Re: [PATCH] perf callchain: Fix suspicious RCU usage in get_callchain_entry()

Peter Zijlstra <peterz@xxxxxxxxxxxxx> · Mon, 15 Jul 2024 12:47:19 +0200

On Mon, Jul 15, 2024 at 12:23:27PM +0200, Radoslaw Zielonek wrote:
> The rcu_dereference() is using rcu_read_lock_held() as a checker, but
> BPF in bpf_prog_test_run_syscall() is using rcu_read_lock_trace() locker.
> To fix this issue the proper checker has been used
> (rcu_read_lock_trace_held() || rcu_read_lock_held())

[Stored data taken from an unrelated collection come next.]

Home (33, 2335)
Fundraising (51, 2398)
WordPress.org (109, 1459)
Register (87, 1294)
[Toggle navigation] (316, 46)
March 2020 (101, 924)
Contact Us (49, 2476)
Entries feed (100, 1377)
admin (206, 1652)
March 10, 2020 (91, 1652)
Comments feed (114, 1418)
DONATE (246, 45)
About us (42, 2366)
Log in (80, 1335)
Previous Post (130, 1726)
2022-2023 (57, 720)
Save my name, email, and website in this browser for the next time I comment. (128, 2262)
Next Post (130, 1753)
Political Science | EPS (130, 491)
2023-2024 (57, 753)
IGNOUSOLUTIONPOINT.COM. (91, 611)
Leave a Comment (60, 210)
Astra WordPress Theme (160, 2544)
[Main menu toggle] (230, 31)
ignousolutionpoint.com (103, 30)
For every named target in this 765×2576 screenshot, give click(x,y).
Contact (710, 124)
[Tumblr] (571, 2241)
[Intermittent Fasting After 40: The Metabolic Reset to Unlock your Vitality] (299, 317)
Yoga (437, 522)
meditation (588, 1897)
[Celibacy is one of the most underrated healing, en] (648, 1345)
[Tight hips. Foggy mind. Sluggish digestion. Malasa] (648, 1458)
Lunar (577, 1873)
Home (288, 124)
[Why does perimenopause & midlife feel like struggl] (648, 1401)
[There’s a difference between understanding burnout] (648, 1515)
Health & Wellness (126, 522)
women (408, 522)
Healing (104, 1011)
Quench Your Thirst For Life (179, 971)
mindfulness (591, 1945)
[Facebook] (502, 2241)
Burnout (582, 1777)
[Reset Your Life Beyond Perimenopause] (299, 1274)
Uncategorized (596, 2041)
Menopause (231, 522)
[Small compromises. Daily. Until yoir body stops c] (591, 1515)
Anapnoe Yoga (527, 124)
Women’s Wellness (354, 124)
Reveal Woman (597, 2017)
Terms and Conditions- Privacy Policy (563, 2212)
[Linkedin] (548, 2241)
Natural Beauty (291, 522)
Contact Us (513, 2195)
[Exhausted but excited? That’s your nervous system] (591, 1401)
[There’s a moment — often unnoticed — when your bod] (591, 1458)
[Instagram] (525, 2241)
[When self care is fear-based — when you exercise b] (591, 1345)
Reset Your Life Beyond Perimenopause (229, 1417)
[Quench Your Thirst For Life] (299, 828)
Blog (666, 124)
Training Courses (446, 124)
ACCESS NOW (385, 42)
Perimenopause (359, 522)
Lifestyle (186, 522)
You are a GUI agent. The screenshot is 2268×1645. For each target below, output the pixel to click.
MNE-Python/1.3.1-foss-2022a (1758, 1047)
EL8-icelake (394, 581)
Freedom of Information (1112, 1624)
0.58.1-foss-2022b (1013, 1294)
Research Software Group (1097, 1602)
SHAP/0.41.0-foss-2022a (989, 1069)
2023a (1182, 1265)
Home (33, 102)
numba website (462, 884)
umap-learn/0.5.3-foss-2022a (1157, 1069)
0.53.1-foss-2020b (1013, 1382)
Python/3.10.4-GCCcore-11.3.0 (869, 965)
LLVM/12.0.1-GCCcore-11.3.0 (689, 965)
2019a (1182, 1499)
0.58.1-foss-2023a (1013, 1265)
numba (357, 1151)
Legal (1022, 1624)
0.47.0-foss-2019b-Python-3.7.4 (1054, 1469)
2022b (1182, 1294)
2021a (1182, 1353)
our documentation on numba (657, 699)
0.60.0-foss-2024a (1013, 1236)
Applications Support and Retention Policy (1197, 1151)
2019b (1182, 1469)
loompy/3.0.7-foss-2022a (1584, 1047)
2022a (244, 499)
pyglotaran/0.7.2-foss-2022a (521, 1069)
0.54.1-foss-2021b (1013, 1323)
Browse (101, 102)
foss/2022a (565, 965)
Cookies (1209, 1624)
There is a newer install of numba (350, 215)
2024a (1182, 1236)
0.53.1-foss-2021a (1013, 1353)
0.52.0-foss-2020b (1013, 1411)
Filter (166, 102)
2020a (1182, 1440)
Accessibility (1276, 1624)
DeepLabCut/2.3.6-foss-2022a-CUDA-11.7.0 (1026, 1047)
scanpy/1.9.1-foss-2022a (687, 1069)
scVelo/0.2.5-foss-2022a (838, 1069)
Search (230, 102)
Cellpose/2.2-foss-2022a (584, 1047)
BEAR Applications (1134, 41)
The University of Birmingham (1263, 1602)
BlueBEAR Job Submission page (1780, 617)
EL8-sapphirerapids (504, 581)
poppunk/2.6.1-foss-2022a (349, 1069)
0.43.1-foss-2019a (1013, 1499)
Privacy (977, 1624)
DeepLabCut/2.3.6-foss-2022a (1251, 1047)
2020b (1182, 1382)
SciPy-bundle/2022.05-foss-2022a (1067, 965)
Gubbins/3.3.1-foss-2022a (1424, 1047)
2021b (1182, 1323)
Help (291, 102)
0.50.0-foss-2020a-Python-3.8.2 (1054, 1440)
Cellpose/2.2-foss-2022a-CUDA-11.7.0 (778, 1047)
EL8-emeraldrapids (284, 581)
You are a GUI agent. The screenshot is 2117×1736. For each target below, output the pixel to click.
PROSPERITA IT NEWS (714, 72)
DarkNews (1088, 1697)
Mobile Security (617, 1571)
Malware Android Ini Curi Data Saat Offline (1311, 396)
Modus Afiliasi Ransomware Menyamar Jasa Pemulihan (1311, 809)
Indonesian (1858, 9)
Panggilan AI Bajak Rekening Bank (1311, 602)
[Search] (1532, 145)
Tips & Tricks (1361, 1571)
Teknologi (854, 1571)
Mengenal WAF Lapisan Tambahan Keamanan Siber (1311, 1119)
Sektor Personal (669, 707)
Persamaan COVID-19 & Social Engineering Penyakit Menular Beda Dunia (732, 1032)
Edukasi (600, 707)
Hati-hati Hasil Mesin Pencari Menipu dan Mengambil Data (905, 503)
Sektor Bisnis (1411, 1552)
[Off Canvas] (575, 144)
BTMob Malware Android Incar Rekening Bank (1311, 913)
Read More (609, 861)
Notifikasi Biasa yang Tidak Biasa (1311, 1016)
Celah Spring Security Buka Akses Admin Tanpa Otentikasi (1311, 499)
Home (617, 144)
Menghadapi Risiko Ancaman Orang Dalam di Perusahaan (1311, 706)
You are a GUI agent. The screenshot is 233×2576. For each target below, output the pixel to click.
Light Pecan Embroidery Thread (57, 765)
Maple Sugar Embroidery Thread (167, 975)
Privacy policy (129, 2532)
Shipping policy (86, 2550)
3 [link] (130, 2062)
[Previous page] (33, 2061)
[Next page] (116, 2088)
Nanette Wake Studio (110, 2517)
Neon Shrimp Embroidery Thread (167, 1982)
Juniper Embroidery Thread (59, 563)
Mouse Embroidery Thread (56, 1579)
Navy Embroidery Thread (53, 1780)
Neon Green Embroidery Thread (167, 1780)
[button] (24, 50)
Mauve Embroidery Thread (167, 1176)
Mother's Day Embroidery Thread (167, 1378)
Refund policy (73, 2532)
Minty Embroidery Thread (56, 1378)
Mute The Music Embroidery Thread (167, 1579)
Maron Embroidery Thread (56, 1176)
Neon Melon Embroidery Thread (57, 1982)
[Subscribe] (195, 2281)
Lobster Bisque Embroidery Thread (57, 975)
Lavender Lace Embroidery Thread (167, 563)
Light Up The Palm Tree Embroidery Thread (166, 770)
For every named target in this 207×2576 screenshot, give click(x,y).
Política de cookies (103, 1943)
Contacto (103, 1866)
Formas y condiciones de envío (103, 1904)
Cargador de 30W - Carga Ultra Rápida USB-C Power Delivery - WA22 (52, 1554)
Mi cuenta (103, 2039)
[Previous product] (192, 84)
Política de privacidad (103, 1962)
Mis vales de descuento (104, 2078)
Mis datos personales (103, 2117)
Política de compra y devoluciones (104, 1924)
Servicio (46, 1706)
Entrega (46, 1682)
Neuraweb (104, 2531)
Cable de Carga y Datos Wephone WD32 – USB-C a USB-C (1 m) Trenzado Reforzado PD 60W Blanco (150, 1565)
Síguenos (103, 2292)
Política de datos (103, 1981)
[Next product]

How does that fix it? release_callchain_buffers() does call_rcu(), not
call_rcu_tracing().

Does a normal RCU grace period fully imply an RCU-tracing grace period?

> ---
>  kernel/events/callchain.c | 11 +++++++++--
>  1 file changed, 9 insertions(+), 2 deletions(-)
> 
> diff --git a/kernel/events/callchain.c b/kernel/events/callchain.c
> index 1273be84392c..a8af7cd50626 100644
> --- a/kernel/events/callchain.c
> +++ b/kernel/events/callchain.c
> @@ -11,6 +11,7 @@
>  #include <linux/perf_event.h>
>  #include <linux/slab.h>
>  #include <linux/sched/task_stack.h>
> +#include <linux/rcupdate_trace.h>
>  
>  #include "internal.h"
>  
> @@ -32,7 +33,7 @@ static inline size_t perf_callchain_entry__sizeof(void)
>  static DEFINE_PER_CPU(int, callchain_recursion[PERF_NR_CONTEXTS]);
>  static atomic_t nr_callchain_events;
>  static DEFINE_MUTEX(callchain_mutex);
> -static struct callchain_cpus_entries *callchain_cpus_entries;
> +static struct callchain_cpus_entries __rcu *callchain_cpus_entries;
>  
>  
>  __weak void perf_callchain_kernel(struct perf_callchain_entry_ctx *entry,
> @@ -158,7 +159,13 @@ struct perf_callchain_entry *get_callchain_entry(int *rctx)
>  	if (*rctx == -1)
>  		return NULL;
>  
> -	entries = rcu_dereference(callchain_cpus_entries);
> +	/*
> +	 * BPF locked rcu using rcu_read_lock_trace() in
> +	 * bpf_prog_test_run_syscall()
> +	 */
> +	entries = rcu_dereference_check(callchain_cpus_entries,
> +					rcu_read_lock_trace_held() ||
> +					rcu_read_lock_held());
>  	if (!entries) {
>  		put_recursion_context(this_cpu_ptr(callchain_recursion), *rctx);
>  		return NULL;
> -- 
> 2.43.0
>